[Date Prev][Date Next][Thread Prev][Thread Next][Date Index][Thread Index]

Re: [Cif2-encoding] How we wrap this up

Dear John,

   The topic I wish to discuss is how to move CIF2 forward.
The norm I am used to in standards work is one of continuity
and gradual change.  I am used to the approach of taking
existing features and deprecating them for some period of time
(often a few years) rather than dropping them abruptly.  I
find many aspects of the current approach to CIF2 troubling
because of the discontinuity from CIF1 practice without
such a transition.

   My motion is an effort to try to bring the transition to
CIF2 more in line with the traditional standards approach
of gradual change through deprecation of non-unicode
encodings rather than trying to abruptly wipe them out.
XML has not managed to complete that transition after
many years for favoring UTF8+UTF16, and we have much
weaker support infrastructure than does XML.

   So, the point of the meeting is not so much to refight
well-discussed technical issues, but to do the critical
work of finding a process to allow the community to
move forward with CIF2 in a way that actually works.  I
think my motion does that.  I would suggest you reread it.
It stops just short of formally deprecating non-unicode
encodings -- very similar to the current approach in
XML.  My guess is that that is a far as we can go right
now.  Maybe by next summer it would be possible to
actually formally deprecate non-Unicode encodings.  I
doubt it, but I could turn out to be wrong.

   Having a meeting should help to clarify this.

   Regards,
     Herbert

===============================================================

Proposed position on CIF2 character encodings submitted to
COMCIFS for a vote as an interim agreement on what can be
agreed thus far, subject to extension and refinement in
the future.

===============================================================

Reference to character(s) means abstract characters assigned code
points by Unicode.  Specific characters are referenced according to
Unicode convention, U+xxxx[x[x]], where  xxxx[x[x]] is the four- to
six-digit hexadecimal representation of the assigned code point.

The designated character encoding for CIF2 is UTF-8 as the preferred
concrete representation of the information in a CIF2 document.

Reference to ASCII characters means characters U+0000 through U+007F, or,
equivalently the first 128 characters of the ISO-8859-1 (LATIN-1)
character set.

Reference to newline or \n means the sequence that conventionally
terminates a line record (which is environment dependent).
Reference to whitespace means the characters ASCII space (U+0020),
ASCII horizontal tab (U+0009) and the newline characters. Without
regard to local  convention, the various other characters that
Unicode classifies as whitespace (character categories Zs and Zp) do
not constitute whitespace for the purposes of CIF2.

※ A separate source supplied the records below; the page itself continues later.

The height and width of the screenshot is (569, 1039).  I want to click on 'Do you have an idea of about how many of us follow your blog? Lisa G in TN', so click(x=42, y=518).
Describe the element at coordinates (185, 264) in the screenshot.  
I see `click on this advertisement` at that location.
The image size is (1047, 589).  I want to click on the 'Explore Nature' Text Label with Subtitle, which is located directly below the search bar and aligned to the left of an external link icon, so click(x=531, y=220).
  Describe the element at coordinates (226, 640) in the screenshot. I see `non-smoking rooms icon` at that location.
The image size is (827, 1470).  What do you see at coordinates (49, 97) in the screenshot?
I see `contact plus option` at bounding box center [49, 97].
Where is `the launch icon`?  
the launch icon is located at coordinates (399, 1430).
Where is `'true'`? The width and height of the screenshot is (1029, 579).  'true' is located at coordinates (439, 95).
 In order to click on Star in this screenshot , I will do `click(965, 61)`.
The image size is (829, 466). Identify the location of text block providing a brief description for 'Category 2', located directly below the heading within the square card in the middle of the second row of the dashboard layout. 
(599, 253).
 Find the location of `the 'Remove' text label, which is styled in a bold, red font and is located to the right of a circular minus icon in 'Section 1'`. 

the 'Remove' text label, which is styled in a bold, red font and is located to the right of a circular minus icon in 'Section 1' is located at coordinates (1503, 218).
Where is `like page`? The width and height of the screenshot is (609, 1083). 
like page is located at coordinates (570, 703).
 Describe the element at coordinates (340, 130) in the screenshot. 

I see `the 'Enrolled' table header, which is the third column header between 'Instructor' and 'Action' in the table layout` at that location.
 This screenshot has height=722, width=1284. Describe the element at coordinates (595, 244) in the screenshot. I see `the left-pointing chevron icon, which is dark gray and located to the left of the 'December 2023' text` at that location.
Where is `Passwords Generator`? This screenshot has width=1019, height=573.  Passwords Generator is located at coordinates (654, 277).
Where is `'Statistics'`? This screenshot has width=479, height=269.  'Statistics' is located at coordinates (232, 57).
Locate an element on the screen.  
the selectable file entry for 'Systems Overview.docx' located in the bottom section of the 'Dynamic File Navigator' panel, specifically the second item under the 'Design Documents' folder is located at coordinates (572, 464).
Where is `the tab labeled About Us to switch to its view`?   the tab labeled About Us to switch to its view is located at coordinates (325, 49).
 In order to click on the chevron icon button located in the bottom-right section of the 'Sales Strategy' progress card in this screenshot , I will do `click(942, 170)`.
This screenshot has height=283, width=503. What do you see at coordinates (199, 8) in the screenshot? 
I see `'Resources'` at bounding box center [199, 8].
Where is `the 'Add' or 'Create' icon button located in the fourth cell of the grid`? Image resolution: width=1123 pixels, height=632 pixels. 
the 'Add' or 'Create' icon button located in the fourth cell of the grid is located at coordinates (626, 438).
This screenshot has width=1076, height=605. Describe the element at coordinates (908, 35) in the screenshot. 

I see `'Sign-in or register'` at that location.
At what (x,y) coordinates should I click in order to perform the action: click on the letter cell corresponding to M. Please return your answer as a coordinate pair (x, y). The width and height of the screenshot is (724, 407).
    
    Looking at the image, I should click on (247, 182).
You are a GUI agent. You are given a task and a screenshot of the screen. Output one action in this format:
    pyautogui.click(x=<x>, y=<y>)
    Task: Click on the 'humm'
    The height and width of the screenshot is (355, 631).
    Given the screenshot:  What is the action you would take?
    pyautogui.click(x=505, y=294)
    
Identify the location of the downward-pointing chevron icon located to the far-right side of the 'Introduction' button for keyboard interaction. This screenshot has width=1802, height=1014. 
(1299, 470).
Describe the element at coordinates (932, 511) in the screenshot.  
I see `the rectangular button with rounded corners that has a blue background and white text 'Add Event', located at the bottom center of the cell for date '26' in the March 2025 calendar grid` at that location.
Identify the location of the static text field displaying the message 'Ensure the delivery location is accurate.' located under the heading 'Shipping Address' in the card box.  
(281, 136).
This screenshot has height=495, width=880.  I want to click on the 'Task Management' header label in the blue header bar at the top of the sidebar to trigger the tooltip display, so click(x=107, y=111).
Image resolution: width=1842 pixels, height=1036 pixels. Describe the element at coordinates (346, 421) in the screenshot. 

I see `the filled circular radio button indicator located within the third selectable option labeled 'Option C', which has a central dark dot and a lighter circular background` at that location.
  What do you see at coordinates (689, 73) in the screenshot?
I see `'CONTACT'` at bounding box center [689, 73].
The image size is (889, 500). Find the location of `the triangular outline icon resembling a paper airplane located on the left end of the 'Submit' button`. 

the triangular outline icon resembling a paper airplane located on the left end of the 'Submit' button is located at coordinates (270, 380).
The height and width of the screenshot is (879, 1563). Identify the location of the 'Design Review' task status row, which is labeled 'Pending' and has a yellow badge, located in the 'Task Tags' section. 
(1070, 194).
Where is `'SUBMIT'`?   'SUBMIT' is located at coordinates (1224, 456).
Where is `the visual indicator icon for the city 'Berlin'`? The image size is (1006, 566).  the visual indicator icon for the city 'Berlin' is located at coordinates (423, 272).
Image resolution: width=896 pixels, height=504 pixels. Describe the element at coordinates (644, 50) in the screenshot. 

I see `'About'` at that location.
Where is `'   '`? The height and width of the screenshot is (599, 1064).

CIF2 files are standard variable length text files, which for
compatibility with older processing systems will have a maximum line
length of 2048 characters. As discussed above and below, however,
there are some restrictions on the  character set for token
delimiters, separators and data names.

References to Unicode and UTF-8 are specifically to identify characters
and a concrete representation of those characters in an established and
widely available standard.  It is understood that CIF2 documents may
be constructed and maintained on computer that implements other character
encodings.  However, for maximum portability only the clearly
identified equivalents to the Unicode characters identified above and
below should be used and use of UTF-8 for a concrete representation is 
highly recommended.

A CIF2 file is uniquely identified by a required magic code at the
beginning of its first line. The code is, #\#CIF_2.0 followed
immediately by whitespace.  The addition of further information
to assist in disambiguation among multiple characters sets is
under discussion.  Encodings, such a UTF-16, which prefix a file
by a BOM (byte-order-message) or other encoding disambiguation
prefix are not precluded.  In such a case, the magic code should
follow the encoding disambiguation prefix.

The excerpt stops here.